Exercise description:
The number of lines in the records that include "Close" is all you should give.

Saved data entries:
──────

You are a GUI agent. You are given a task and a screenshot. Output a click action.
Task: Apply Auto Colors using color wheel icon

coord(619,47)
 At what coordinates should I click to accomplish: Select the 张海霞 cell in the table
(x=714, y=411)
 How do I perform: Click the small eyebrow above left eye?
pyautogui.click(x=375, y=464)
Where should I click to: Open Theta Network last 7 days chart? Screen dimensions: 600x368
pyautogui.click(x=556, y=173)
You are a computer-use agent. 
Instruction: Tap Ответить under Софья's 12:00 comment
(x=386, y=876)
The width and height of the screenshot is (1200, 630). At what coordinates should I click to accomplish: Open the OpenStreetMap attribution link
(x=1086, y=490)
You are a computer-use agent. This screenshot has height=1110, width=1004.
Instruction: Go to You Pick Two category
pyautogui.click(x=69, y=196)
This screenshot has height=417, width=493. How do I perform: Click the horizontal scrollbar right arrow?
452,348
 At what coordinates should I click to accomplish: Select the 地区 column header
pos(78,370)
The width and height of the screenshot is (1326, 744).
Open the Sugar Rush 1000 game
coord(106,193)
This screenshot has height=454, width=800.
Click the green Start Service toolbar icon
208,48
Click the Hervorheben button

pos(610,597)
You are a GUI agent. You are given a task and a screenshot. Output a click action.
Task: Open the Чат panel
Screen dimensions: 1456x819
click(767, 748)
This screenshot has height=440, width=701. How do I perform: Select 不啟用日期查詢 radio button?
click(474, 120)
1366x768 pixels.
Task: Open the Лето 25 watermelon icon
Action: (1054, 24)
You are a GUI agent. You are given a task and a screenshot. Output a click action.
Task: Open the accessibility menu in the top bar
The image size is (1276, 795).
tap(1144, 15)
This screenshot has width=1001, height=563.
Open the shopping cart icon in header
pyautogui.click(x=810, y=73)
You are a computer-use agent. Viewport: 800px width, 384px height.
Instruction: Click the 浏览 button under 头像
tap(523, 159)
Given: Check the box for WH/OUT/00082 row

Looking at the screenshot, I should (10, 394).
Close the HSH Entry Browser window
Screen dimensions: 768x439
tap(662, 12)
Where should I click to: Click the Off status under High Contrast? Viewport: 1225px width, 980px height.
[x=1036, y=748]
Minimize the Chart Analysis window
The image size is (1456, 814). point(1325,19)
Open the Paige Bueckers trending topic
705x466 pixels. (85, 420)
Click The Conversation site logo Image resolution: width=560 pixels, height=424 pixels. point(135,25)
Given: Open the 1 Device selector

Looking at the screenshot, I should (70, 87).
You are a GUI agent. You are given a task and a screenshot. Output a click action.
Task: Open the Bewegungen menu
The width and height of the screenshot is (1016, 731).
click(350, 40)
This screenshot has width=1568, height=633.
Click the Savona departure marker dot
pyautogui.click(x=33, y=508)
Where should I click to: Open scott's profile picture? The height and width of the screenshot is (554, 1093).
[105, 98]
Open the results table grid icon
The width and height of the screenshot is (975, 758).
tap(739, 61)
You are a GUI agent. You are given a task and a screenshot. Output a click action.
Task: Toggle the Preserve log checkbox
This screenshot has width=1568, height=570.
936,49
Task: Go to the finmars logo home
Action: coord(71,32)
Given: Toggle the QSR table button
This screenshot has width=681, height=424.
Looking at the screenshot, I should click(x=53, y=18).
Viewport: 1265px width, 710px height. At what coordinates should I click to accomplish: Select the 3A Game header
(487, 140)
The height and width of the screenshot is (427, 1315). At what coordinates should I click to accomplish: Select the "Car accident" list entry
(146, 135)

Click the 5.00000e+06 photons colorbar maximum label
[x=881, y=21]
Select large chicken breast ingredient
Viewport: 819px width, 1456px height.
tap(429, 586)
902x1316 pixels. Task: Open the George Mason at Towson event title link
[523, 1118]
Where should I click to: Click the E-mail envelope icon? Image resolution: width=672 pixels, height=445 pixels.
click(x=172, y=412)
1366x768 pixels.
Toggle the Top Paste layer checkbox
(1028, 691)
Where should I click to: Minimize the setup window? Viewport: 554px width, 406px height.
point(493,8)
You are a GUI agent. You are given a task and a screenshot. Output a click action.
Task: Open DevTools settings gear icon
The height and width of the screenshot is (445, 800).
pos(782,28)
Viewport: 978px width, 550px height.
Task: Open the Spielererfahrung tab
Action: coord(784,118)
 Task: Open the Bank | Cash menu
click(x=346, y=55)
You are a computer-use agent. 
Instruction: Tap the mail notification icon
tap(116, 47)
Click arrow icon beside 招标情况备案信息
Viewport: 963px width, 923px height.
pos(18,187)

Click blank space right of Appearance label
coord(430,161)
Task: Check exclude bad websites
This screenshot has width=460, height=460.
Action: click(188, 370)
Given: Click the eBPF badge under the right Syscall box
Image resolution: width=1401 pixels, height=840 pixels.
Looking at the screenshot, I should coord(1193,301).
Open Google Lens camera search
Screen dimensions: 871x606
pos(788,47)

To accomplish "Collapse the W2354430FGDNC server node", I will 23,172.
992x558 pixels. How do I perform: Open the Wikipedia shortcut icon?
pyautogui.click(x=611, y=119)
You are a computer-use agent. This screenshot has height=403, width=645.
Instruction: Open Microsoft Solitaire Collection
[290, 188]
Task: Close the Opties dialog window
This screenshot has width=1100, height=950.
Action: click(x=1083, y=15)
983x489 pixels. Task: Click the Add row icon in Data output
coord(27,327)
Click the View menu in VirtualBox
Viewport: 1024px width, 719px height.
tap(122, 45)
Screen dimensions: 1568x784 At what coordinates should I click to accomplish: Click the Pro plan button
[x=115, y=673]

──────

Response to the task:
2